## Task to complete
The records below are to be retyped in full. Keep every word.

** Opening Study material block **

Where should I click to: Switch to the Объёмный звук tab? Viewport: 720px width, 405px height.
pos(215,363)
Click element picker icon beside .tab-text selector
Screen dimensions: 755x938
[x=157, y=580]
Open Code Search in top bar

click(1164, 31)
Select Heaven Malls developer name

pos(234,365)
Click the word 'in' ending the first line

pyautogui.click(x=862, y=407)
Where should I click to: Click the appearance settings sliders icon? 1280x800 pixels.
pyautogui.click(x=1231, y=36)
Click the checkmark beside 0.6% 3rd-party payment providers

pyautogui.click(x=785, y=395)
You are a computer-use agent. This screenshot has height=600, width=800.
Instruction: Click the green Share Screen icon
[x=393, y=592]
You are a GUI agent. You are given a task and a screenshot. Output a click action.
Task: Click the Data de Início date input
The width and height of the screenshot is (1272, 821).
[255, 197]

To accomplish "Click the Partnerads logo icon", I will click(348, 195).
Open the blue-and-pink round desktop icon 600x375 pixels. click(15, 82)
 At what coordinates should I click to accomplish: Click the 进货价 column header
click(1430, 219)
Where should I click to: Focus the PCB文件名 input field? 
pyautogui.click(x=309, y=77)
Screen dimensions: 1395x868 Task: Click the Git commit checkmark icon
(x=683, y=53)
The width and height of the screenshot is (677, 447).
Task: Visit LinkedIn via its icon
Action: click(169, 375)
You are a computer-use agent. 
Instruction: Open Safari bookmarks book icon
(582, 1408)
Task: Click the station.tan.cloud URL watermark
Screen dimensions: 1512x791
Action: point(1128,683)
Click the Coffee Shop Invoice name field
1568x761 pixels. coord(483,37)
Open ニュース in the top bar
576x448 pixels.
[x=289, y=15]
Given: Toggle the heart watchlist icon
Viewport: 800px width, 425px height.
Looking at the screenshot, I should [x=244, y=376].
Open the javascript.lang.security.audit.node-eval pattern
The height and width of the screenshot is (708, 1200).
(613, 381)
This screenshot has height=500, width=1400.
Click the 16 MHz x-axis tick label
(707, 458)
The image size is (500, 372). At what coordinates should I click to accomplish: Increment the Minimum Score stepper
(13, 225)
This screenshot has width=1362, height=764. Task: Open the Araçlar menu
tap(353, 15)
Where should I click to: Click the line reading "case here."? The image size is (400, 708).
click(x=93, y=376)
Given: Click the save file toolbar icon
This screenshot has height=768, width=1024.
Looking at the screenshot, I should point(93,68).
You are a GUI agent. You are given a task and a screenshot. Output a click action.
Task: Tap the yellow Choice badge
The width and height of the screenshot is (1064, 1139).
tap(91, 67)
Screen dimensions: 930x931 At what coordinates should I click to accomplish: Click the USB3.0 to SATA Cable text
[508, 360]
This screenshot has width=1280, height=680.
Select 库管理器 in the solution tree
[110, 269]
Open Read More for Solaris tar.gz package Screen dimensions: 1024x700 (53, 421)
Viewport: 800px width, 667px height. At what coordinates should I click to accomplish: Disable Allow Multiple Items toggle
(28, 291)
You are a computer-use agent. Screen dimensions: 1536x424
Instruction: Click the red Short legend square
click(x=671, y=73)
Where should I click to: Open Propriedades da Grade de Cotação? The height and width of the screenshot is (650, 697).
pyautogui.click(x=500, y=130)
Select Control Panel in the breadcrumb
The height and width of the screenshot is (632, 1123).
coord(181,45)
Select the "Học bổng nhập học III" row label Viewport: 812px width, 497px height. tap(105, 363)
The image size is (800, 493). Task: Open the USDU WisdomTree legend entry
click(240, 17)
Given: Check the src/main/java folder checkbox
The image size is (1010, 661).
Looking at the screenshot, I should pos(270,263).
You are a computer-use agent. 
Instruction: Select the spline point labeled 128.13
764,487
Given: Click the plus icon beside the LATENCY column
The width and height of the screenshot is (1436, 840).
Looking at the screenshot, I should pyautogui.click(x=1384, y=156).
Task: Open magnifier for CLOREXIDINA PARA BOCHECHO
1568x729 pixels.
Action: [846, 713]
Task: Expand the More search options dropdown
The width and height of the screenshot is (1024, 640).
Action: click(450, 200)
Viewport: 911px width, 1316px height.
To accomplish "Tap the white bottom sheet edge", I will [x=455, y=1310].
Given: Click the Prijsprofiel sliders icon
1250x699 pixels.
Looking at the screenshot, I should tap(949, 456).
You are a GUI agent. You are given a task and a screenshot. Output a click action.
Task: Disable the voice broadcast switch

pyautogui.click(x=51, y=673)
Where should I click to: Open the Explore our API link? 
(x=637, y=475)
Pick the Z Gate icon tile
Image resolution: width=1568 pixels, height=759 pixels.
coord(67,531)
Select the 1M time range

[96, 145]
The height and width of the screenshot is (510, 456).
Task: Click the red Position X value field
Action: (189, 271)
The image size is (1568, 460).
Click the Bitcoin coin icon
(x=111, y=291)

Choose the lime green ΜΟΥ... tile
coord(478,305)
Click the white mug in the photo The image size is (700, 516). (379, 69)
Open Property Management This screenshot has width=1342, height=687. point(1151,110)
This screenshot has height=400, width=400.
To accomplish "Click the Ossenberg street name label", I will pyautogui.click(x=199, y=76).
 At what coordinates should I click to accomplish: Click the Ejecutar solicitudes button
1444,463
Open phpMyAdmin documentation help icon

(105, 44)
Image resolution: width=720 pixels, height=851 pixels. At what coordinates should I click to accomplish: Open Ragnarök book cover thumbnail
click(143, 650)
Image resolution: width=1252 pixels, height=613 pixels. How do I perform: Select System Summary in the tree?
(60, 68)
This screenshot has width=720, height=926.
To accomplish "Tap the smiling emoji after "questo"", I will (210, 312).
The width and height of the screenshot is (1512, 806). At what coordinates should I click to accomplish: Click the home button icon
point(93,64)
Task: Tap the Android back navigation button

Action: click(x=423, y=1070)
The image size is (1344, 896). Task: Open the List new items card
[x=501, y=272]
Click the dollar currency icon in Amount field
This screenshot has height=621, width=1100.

** Closing Study material block **

## Task answer
Where should I click to: Switch to the Объёмный звук tab? Viewport: 720px width, 405px height.
pos(215,363)
Click element picker icon beside .tab-text selector
Screen dimensions: 755x938
[x=157, y=580]
Open Code Search in top bar

click(1164, 31)
Select Heaven Malls developer name

pos(234,365)
Click the word 'in' ending the first line

pyautogui.click(x=862, y=407)
Where should I click to: Click the appearance settings sliders icon? 1280x800 pixels.
pyautogui.click(x=1231, y=36)
Click the checkmark beside 0.6% 3rd-party payment providers

pyautogui.click(x=785, y=395)
You are a computer-use agent. This screenshot has height=600, width=800.
Instruction: Click the green Share Screen icon
[x=393, y=592]
You are a GUI agent. You are given a task and a screenshot. Output a click action.
Task: Click the Data de Início date input
The width and height of the screenshot is (1272, 821).
[255, 197]

To accomplish "Click the Partnerads logo icon", I will click(348, 195).
Open the blue-and-pink round desktop icon 600x375 pixels. click(15, 82)
 At what coordinates should I click to accomplish: Click the 进货价 column header
click(1430, 219)
Where should I click to: Focus the PCB文件名 input field? 
pyautogui.click(x=309, y=77)
Screen dimensions: 1395x868 Task: Click the Git commit checkmark icon
(x=683, y=53)
The width and height of the screenshot is (677, 447).
Task: Visit LinkedIn via its icon
Action: click(169, 375)
You are a computer-use agent. 
Instruction: Open Safari bookmarks book icon
(582, 1408)
Task: Click the station.tan.cloud URL watermark
Screen dimensions: 1512x791
Action: point(1128,683)
Click the Coffee Shop Invoice name field
1568x761 pixels. coord(483,37)
Open ニュース in the top bar
576x448 pixels.
[x=289, y=15]
Given: Toggle the heart watchlist icon
Viewport: 800px width, 425px height.
Looking at the screenshot, I should [x=244, y=376].
Open the javascript.lang.security.audit.node-eval pattern
The height and width of the screenshot is (708, 1200).
(613, 381)
This screenshot has height=500, width=1400.
Click the 16 MHz x-axis tick label
(707, 458)
The image size is (500, 372). At what coordinates should I click to accomplish: Increment the Minimum Score stepper
(13, 225)
This screenshot has width=1362, height=764. Task: Open the Araçlar menu
tap(353, 15)
Where should I click to: Click the line reading "case here."? The image size is (400, 708).
click(x=93, y=376)
Given: Click the save file toolbar icon
This screenshot has height=768, width=1024.
Looking at the screenshot, I should point(93,68).
You are a GUI agent. You are given a task and a screenshot. Output a click action.
Task: Tap the yellow Choice badge
The width and height of the screenshot is (1064, 1139).
tap(91, 67)
Screen dimensions: 930x931 At what coordinates should I click to accomplish: Click the USB3.0 to SATA Cable text
[508, 360]
This screenshot has width=1280, height=680.
Select 库管理器 in the solution tree
[110, 269]
Open Read More for Solaris tar.gz package Screen dimensions: 1024x700 (53, 421)
Viewport: 800px width, 667px height. At what coordinates should I click to accomplish: Disable Allow Multiple Items toggle
(28, 291)
You are a computer-use agent. Screen dimensions: 1536x424
Instruction: Click the red Short legend square
click(x=671, y=73)
Where should I click to: Open Propriedades da Grade de Cotação? The height and width of the screenshot is (650, 697).
pyautogui.click(x=500, y=130)
Select Control Panel in the breadcrumb
The height and width of the screenshot is (632, 1123).
coord(181,45)
Select the "Học bổng nhập học III" row label Viewport: 812px width, 497px height. tap(105, 363)
The image size is (800, 493). Task: Open the USDU WisdomTree legend entry
click(240, 17)
Given: Check the src/main/java folder checkbox
The image size is (1010, 661).
Looking at the screenshot, I should pos(270,263).
You are a computer-use agent. 
Instruction: Select the spline point labeled 128.13
764,487
Given: Click the plus icon beside the LATENCY column
The width and height of the screenshot is (1436, 840).
Looking at the screenshot, I should pyautogui.click(x=1384, y=156).
Task: Open magnifier for CLOREXIDINA PARA BOCHECHO
1568x729 pixels.
Action: [846, 713]
Task: Expand the More search options dropdown
The width and height of the screenshot is (1024, 640).
Action: click(450, 200)
Viewport: 911px width, 1316px height.
To accomplish "Tap the white bottom sheet edge", I will [x=455, y=1310].
Given: Click the Prijsprofiel sliders icon
1250x699 pixels.
Looking at the screenshot, I should tap(949, 456).
You are a GUI agent. You are given a task and a screenshot. Output a click action.
Task: Disable the voice broadcast switch

pyautogui.click(x=51, y=673)
Where should I click to: Open the Explore our API link? 
(x=637, y=475)
Pick the Z Gate icon tile
Image resolution: width=1568 pixels, height=759 pixels.
coord(67,531)
Select the 1M time range

[96, 145]
The height and width of the screenshot is (510, 456).
Task: Click the red Position X value field
Action: (189, 271)
The image size is (1568, 460).
Click the Bitcoin coin icon
(x=111, y=291)

Choose the lime green ΜΟΥ... tile
coord(478,305)
Click the white mug in the photo The image size is (700, 516). (379, 69)
Open Property Management This screenshot has width=1342, height=687. point(1151,110)
This screenshot has height=400, width=400.
To accomplish "Click the Ossenberg street name label", I will pyautogui.click(x=199, y=76).
 At what coordinates should I click to accomplish: Click the Ejecutar solicitudes button
1444,463
Open phpMyAdmin documentation help icon

(105, 44)
Image resolution: width=720 pixels, height=851 pixels. At what coordinates should I click to accomplish: Open Ragnarök book cover thumbnail
click(143, 650)
Image resolution: width=1252 pixels, height=613 pixels. How do I perform: Select System Summary in the tree?
(60, 68)
This screenshot has width=720, height=926.
To accomplish "Tap the smiling emoji after "questo"", I will (210, 312).
The width and height of the screenshot is (1512, 806). At what coordinates should I click to accomplish: Click the home button icon
point(93,64)
Task: Tap the Android back navigation button

Action: click(x=423, y=1070)
The image size is (1344, 896). Task: Open the List new items card
[x=501, y=272]
Click the dollar currency icon in Amount field
This screenshot has height=621, width=1100.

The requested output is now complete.